Then he insisted that he, myself, our other brother, and dad take a little road trip to Colorado to attend a 3 day retreat with John Eldredge. Said it would be great. I said I was busy. Said we should really go. I said I was broke. Someone suggested we drive out there together and stop and play golf at multiple courses along the way. I said I was in.

It’s impossible to concisely sum up what Eldredge was teaching, but it was like hearing about Jesus for the first time. It was about a story that started before the bible did, ran through the scriptures and continued right to today, and extended on past us to a great final ending to happen in the future. It was a story that was bigger than I had known, and I was being invited to play a part. I was realizing that Jesus was a) interested in setting me free and b) calling me to join him to free others. It was so simple, but for some reason struck me as so powerful and real. How had I missed this? How had I spent so long in the church world and never seen this? How had I been so firmly convinced that it was all about recognizing and avoiding sin, and if I could do this well enough for long enough, that eventually I would attain some level of higher existence, where peace and purpose and holiness radiated from my glowing face, and I would say things like “…and God bless you too, brother” with a straight face? Who had taught me this crap!?

*Data segment*
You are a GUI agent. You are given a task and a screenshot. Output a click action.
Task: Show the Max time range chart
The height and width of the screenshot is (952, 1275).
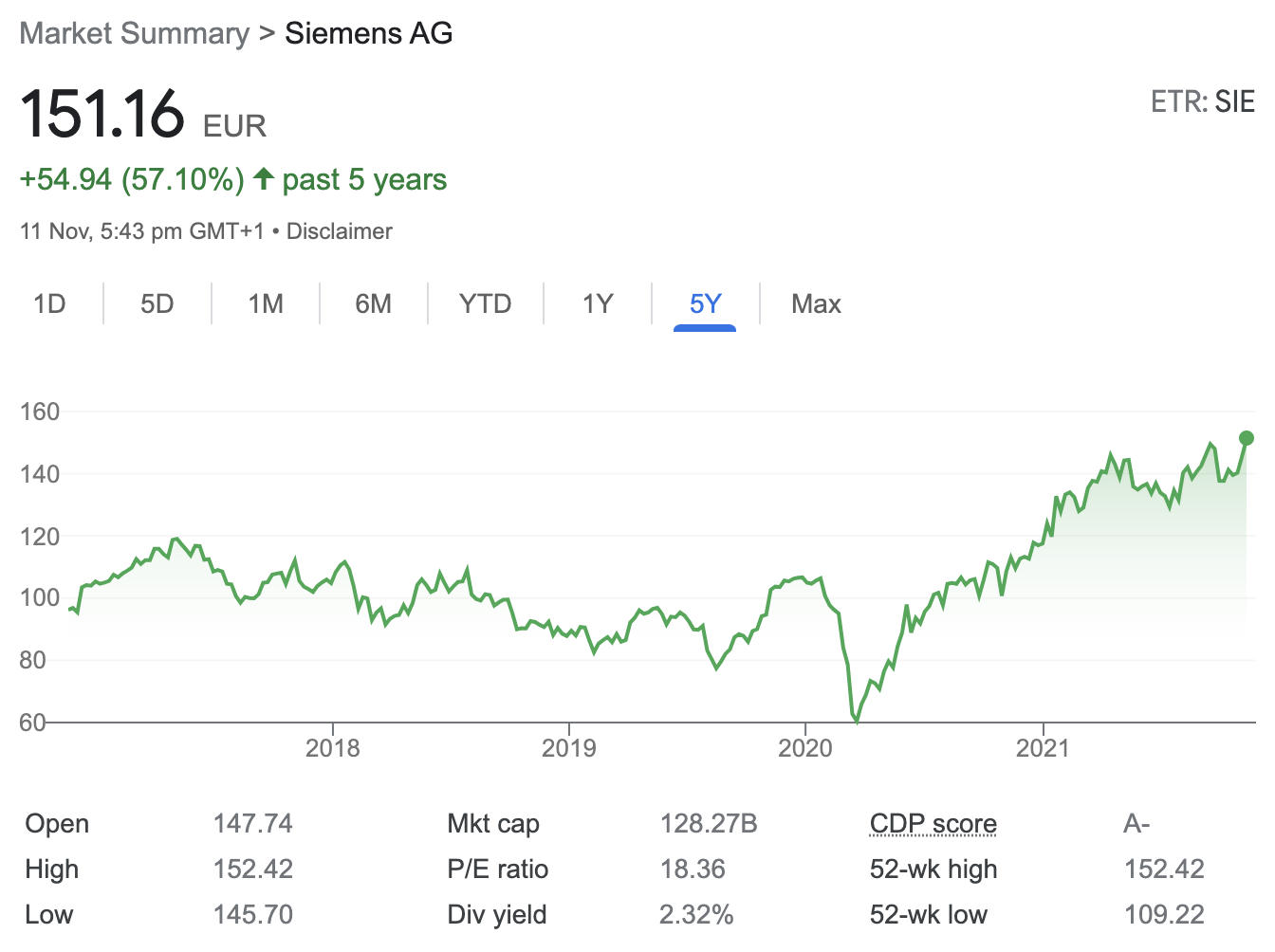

*Written request*
In the retreat account above, what did someone suggest doing on the drive out to Colorado?

*The result*
Driving out together and stopping to play golf at multiple courses along the way.